Amber Heard on The Playboy Club | Interview

Yes, she’s an out, atheist, gun-owning Texan. She’ll also take issue with that statement.

Photograph: Dan Steinberg/AP; Photo illustration: Jamie DiVecchio Ramsay

Amber Heard has spent all night shooting in Chicago for The Playboy Club, in which she plays the new Bunny, Maureen. Early this morning, she’s returned to her Chicago apartment, packed and then flown to L.A., where she speaks to me on a (constantly fading) cell phone. Still, the 25-year-old’s an engaged, rigorous interlocutor.

Your character, Maureen, is “a small-town girl with big dreams and big eyes,” you’ve said. Having left Texas as a teen for New York and then L.A., can you identify with her?
Absolutely. Maureen is alienated from the world she is surrounded by, and in that alienation comes a strength and independence, and I can certainly relate. I grew up just outside of Austin, and my upbringing was fairly rural. I did feel a sense of isolation that helped give me the impetus to decide I could make it on my own at 16. I didn’t feel like the options laid out before me fit the strengths and independence I’ve always known I had inside me. Particularly the laid-out path of high school, college, marriage, family, being in this community where parents are born and die in the exact same place. Also, I started to notice at a very young age that [for] girls it wasn’t cool to raise your hand and know the answer.

You’ve described women who worked at the Playboy Club as “using sexuality to their advantage.” Do you think the Bunnies not only used their sexuality but were used for it?
Well, perhaps.… When I was doing press for this show, I sat up on the stage in a panel of young women, and not a single journalist stood up and asked [actor] Eddie [Cibrian] how he felt portraying a patron of the club. And all day long primarily men stood up to tell us girls what they felt about us representing these Bunnies.

Women have voiced criticisms as well. Gloria Steinem called for a boycott of the show, saying she’s concerned it won’t depict the club accurately but instead will glamorize it.
I’m thankful for the work that feminists like Gloria Steinem have done. I am a feminist, but the geography for women today is vastly different than it was in the ’60s. Gloria Steinem might not have changed, but the face of feminism has.

Will the series show the reality of these women’s lives and the men they served?
They served these men the same way that a waiter serves a group of people. We don’t criticize waiters for working in restaurants, do we?

Waiters usually don’t wear Bunny outfits.
Oh, so, if it’s about the Bunny outfit, I would just ask at what point does the woman become no longer in control of her situation? Also, a lot of these groups that are protesting our show haven’t seen it, and they’re reacting to the Playboy stigma, the word, and people don’t watch TV for a word. They watch it for the characters.

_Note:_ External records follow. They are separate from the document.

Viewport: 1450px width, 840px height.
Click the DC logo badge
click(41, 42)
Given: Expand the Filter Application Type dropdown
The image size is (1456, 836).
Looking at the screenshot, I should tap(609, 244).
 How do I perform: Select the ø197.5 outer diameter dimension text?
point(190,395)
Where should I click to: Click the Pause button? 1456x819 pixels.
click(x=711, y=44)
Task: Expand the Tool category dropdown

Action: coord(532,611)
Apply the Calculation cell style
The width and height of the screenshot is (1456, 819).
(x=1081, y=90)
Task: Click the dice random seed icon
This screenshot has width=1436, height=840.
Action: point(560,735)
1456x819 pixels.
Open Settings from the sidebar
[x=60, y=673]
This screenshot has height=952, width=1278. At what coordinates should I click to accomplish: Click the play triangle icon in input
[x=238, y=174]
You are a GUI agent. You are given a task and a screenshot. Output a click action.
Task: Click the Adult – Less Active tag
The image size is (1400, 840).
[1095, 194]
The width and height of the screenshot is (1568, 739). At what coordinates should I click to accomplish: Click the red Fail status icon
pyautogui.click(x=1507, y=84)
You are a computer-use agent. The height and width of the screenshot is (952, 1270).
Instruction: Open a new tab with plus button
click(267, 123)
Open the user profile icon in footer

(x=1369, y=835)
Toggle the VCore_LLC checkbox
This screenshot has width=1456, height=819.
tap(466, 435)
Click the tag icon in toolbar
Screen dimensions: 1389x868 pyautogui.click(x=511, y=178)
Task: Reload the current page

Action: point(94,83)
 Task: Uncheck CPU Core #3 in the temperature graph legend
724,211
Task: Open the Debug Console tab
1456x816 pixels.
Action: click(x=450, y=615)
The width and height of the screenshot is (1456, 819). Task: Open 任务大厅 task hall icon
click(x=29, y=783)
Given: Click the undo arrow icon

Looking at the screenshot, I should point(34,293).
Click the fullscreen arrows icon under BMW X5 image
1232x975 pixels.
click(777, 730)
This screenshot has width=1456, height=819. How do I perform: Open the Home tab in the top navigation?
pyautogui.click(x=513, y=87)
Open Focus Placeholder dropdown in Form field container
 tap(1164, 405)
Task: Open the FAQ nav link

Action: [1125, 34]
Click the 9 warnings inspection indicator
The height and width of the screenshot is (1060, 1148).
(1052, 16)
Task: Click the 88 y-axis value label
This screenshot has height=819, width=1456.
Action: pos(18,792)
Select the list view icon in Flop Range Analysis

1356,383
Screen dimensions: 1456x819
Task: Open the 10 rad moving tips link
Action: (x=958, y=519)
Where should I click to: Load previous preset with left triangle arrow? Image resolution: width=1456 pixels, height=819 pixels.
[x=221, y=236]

And that’s what this story has: strong female characters. And you don’t have to feel sorry for them ’cause the women I’ve met that lived this reality don’t feel sorry for themselves.

As a gay guy, I was impressed with the way you spoke at last year’s GLAAD Awards about the importance of being out. But recently you expressed frustration with the media for labeling you with your sexuality: “I don’t want to be labeled as one thing or another.”
My frustration with the media is really just a reaction to the intense attention that has been put on my personal life. But when I went to the GLAAD Awards, I offered more information up about my personal life because I felt a moral obligation to do so. I just didn’t want anyone to mistake my valuing my private life for me being insecure about my sexuality and therefore propagating this relentless legacy of lies in Hollywood. I am a proud member of the LGBT community and could never bear the idea that someone could say I was closeted. I couldn’t sleep at night thinking that somebody could mistake my fierce protection of that private life as me being a part of this systematic straightening out [Laughs] of Hollywood—because it’s a lie.

Given that, can you be surprised the media reacted so strongly when you came out?
No, I’m not surprised by it, but it also feels wrong as a private person. But I’m proud if I can set an example and I’m so proud when I get letters from young people; I get letters from adults, too. That’s why I’ve always been out. Sure, I don’t want to be labeled. No one believes they are as simple as a label.

You’re also written about as a Texan—that’s a label, right?
Sure, I’m written about as a Texan, as an atheist, as a gun owner. Even though I don’t believe in God, I feel strangely compelled to fight the atheist label. We are way more complicated than a single label.

You grew up in a Catholic Texan family. Which was trickier to talk about with your parents: being an atheist or having a girlfriend?
[Laughs, for a while] The fact that I have a girlfriend is no longer an issue for my family. Even a religious Texan family, when faced with something they’d never imagine would be given to them, love and honesty and integrity will always triumph over ignorance and bigotry.

The Playboy Club premieres September 19 at 9pm on NBC.